Breckenridge Township is a township in Wilkin County, Minnesota, United States. The population was 234 at the 2000 census.

Breckenridge Township was organized in 1857, and named for John C. Breckinridge, a senator from Kentucky, fourteenth vice president of the United States, and later Confederate general and the last Confederate secretary of war.

==Geography==
According to the United States Census Bureau, the township has a total area of 21.1 sqmi, of which 21.0 sqmi is land and 0.1 sqmi (0.52%) is water.

==Demographics==
As of the census of 2000, there were 234 people, 78 households, and 68 families residing in the township. The population density was 11.2 PD/sqmi. There were 86 housing units at an average density of 4.1 /sqmi. The racial makeup of the township was 98.29% White, 1.28% from other races, and 0.43% from two or more races. Hispanic or Latino of any race were 1.71% of the population.

There were 78 households, out of which 43.6% had children under the age of 18 living with them, 83.3% were married couples living together, and 12.8% were non-families. 11.5% of all households were made up of individuals, and 3.8% had someone living alone who was 65 years of age or older. The average household size was 2.85 and the average family size was 3.09.

In the township the population was spread out, with 33.8% under the age of 18, 3.8% from 18 to 24, 29.5% from 25 to 44, 25.6% from 45 to 64, and 7.3% who were 65 years of age or older. The median age was 36 years. For every 100 females, there were 116.7 males. For every 100 females age 18 and over, there were 115.3 males.

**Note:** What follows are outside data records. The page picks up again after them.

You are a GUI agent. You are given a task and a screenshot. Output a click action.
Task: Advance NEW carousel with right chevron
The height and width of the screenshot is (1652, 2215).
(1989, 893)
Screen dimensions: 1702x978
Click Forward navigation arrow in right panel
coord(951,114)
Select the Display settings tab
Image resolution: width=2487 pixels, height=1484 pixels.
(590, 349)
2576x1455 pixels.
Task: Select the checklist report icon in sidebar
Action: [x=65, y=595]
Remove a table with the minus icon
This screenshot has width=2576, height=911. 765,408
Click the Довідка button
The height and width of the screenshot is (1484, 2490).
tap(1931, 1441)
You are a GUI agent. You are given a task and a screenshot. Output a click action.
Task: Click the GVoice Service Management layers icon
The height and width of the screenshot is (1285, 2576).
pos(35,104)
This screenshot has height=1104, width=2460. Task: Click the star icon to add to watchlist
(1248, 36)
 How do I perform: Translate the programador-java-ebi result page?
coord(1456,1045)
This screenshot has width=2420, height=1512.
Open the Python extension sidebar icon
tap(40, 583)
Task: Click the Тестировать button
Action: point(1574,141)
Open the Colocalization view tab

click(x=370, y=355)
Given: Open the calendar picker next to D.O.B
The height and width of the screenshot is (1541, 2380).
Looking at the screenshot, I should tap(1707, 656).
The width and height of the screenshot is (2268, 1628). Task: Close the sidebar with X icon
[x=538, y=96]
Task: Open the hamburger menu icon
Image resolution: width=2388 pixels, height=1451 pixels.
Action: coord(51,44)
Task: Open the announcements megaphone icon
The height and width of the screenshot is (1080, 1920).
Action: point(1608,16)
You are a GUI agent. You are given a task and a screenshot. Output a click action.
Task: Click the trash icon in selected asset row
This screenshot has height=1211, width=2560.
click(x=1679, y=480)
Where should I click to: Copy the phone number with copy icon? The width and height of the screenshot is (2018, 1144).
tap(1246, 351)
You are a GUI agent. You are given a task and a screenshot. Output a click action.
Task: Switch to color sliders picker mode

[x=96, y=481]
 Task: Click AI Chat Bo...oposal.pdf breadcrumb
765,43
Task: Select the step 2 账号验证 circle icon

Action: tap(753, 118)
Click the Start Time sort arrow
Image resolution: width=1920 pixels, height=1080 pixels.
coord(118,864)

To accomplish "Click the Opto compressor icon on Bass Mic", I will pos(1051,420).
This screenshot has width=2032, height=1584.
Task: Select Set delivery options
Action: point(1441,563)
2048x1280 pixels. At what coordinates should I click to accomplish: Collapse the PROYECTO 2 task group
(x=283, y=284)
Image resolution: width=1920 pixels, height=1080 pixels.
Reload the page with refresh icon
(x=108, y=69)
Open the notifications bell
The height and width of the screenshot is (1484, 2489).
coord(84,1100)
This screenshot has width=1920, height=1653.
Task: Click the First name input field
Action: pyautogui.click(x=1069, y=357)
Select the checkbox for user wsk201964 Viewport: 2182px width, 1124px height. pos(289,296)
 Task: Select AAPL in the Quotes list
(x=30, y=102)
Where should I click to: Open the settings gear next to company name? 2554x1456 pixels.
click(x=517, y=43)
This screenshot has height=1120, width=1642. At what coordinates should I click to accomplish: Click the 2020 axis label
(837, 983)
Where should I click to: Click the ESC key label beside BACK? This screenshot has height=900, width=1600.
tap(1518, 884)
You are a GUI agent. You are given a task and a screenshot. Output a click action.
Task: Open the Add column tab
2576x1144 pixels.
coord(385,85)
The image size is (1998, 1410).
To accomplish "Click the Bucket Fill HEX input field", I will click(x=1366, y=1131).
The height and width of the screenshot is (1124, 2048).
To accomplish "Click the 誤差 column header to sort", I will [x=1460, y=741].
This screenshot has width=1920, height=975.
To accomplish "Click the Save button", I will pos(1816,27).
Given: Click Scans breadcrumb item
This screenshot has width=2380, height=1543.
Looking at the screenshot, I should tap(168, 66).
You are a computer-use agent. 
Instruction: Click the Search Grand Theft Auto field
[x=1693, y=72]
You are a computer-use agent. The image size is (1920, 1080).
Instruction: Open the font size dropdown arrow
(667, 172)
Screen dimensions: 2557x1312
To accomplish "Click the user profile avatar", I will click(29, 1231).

The median income for a household in the township was $34,375, and the median income for a family was $38,750. Males had a median income of $32,321 versus $22,188 for females. The per capita income for the township was $15,068. None of the families and 3.0% of the population were living below the poverty line, including no under eighteens and 11.8% of those over 64.